◆ **Dataset content**
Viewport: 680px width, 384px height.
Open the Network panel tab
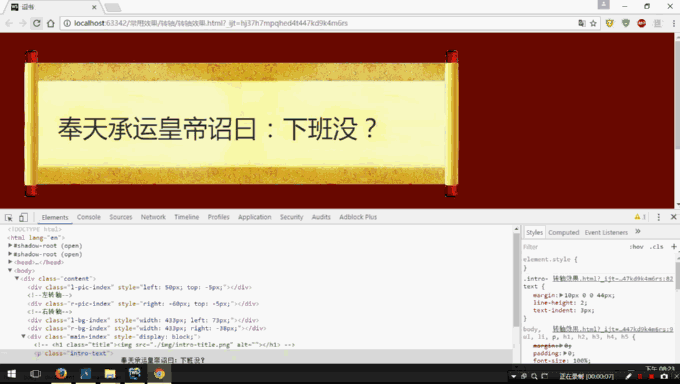pos(153,217)
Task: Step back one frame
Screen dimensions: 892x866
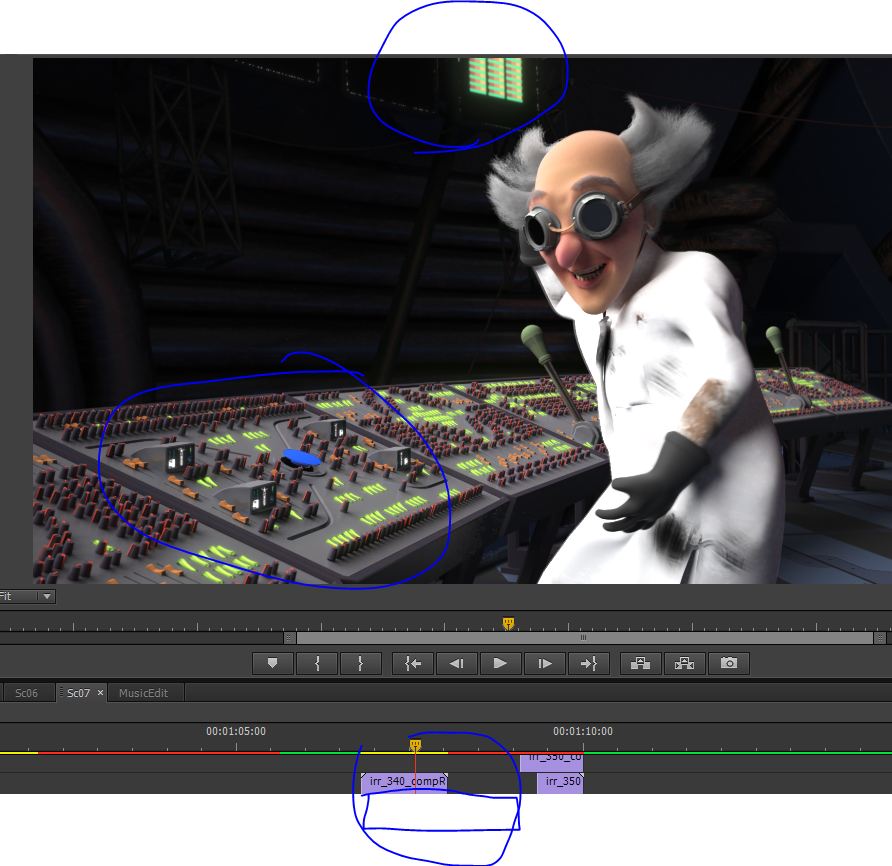Action: [456, 663]
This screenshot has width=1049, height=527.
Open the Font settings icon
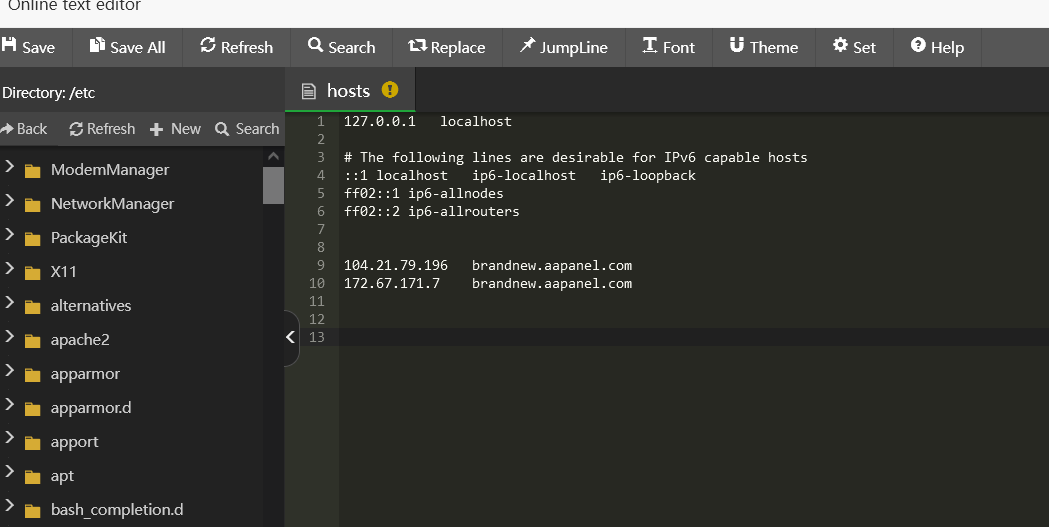pyautogui.click(x=650, y=46)
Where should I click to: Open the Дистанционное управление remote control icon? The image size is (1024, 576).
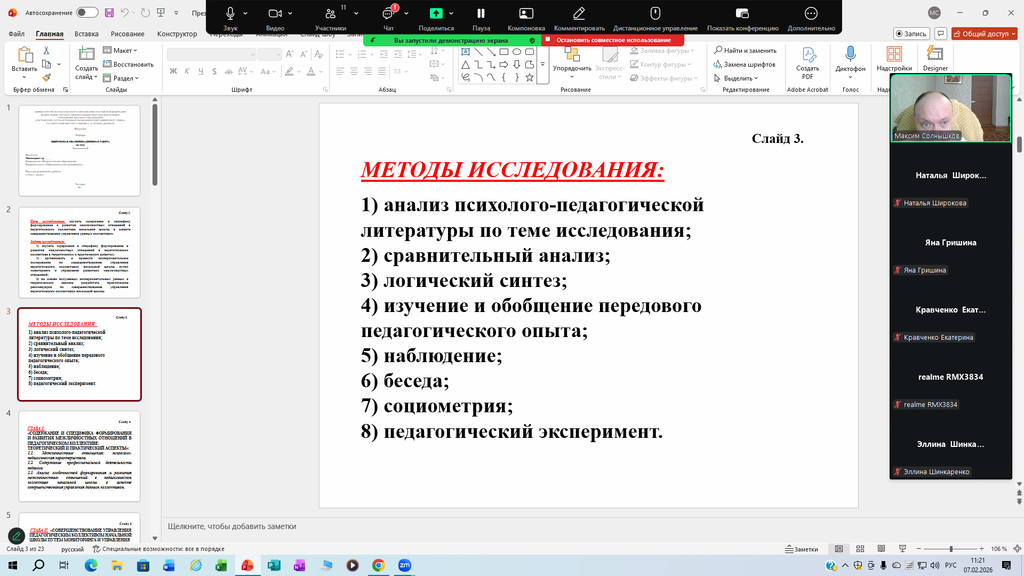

◆ **What you have to do**
Where pictures appear in the records, leave them out; output everything else exactly.

◆ **Exercise result**
Viewport: 680px width, 384px height.
Open the Network panel tab
pos(153,217)
Task: Step back one frame
Screen dimensions: 892x866
Action: [456, 663]
This screenshot has width=1049, height=527.
Open the Font settings icon
pyautogui.click(x=650, y=46)
Where should I click to: Open the Дистанционное управление remote control icon? The image size is (1024, 576).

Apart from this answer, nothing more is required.